Trump afirma que responsável por ataque na Casa Branca irá pagar “preço alto”
O presidente dos EUA, que está na Flórida, chamou suspeito de “animal”; ele comentou que homem foi preso e FBI investiga o ocorrido
Dois integrantes da Guarda Nacional dos Estados Unidos foram baleados na tarde desta quarta-feira (26) durante um ataque na Casa Branca, em Washington, D.C. O episódio levou o complexo presidencial a um rápido lockdown, mobilizou diversas forças de segurança, interrompeu voos e provocou uma reação imediata do presidente Donald Trump, que afirmou que o atirador “pagará um preço alto”. O suspeito foi preso em estado grave, segundo autoridades.

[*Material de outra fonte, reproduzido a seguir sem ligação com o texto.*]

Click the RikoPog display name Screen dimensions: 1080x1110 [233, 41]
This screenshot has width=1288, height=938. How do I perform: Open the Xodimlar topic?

As circunstâncias do ataque estão sob investigação pelo FBI.

O tiroteio ocorreu quando o homem se aproximou de dois agentes da Guarda Nacional e abriu fogo, segundo três fontes policiais. Ele teria disparado primeiro contra um militar que estava mais próximo e, em seguida, atingido o segundo, que tentou se proteger atrás de um ponto de ônibus. Houve troca de tiros. Os militares e o suspeito acabaram feridos.
Pouco depois, a Polícia Metropolitana anunciou a prisão do suspeito. Ele não portava documentos e, segundo investigadores, não tem cooperado.
O governador da Virgínia Ocidental, Patrick Morrisey, chegou a afirmar que os militares haviam morrido; mais tarde, recuou, dizendo ter recebido informações contraditórias sobre o estado de saúde deles.
O Serviço Secreto ordenou que todos os jornalistas presentes na Casa Branca entrassem imediatamente no prédio, enquanto ruas próximas eram bloqueadas. A sede do governo chegou a ser colocada em alerta vermelho, nível máximo que indica risco potencial à vida, reduzido posteriormente para o nível laranja.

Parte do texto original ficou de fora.